Da es zur Zeit keine Anzeichen für eine neue breite ArbeiterInnenpartei gibt, lassen sich daraus zwei Handlungsmöglichkeiten ableiten: Abwarten oder zu versuchen, jene Menschen, die Widerstand leisten wollen, jetzt bereits zu organisieren. Dies ist vor allem deshalb wichtig um durch die Vergrößerung des „revolutionären Kerns” einer künftigen ArbeiterInnenpartei, die Gefahr eines reformistischen Abgleitens dieser neuen Parteien zu verhindern. Darum versucht die SOV bestehende Ansätze von Widerstand mit einem sozialistischen Programm zu verbinden.

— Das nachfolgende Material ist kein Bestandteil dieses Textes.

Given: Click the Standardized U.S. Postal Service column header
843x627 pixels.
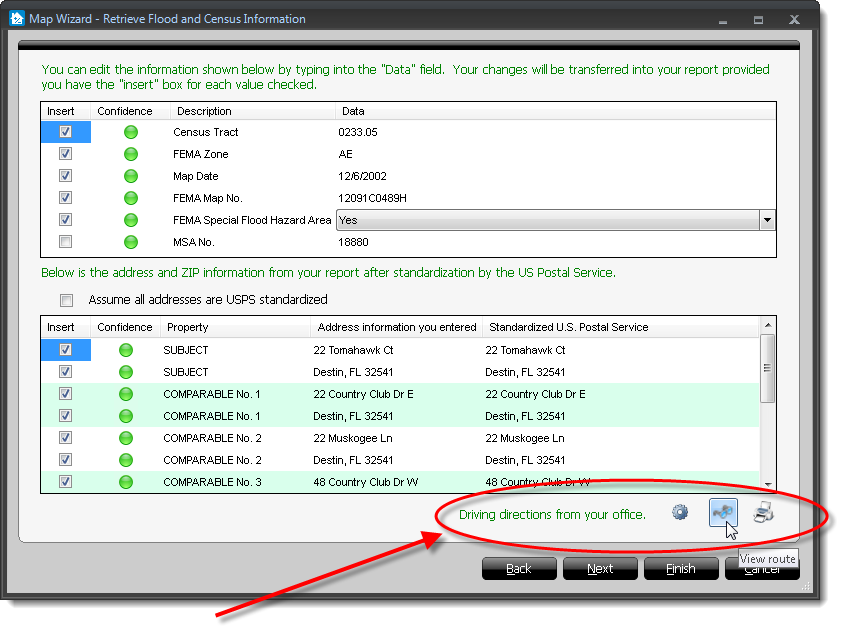Looking at the screenshot, I should click(568, 327).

Eine neue breite ArbeiterInnenpartei wird in den kommenden Jahren in Österreich und international nicht alleine mit den Kräften der SOV bzw. des CWI (der internationalen Organisation, in der auch die SOV in Österreich und die SAV in Deutschland organisiert ist) aufgebaut werden können. Wir sind aber überzeugt, daß wir durch unsere Arbeit gute Voraussetzungen und Erfahrungen für eine solche ArbeiterInnenpartei schaffen. Sie wird sich auch in Österreich wahrscheinlich nicht ohne größere soziale Kämpfe herausbilden können. Die einzige Organisation, die wir Menschen, die kämpfen wollen, anbieten können, ist die SOV selbst! Wir sehen es als unsere „doppelte Aufgabe”, einerseits einen Beitrag zur Bildung einer neuen ArbeiterInnenpartei zu leisten und andererseits unsere Organisation als revolutionäre sozialistische Alternative anzubieten. Wir sind überzeugt, daß eine starke SOV und ein starkes CWI ein wichtiger Schritt hin zu einer neuen ArbeiterInnenpartei ist.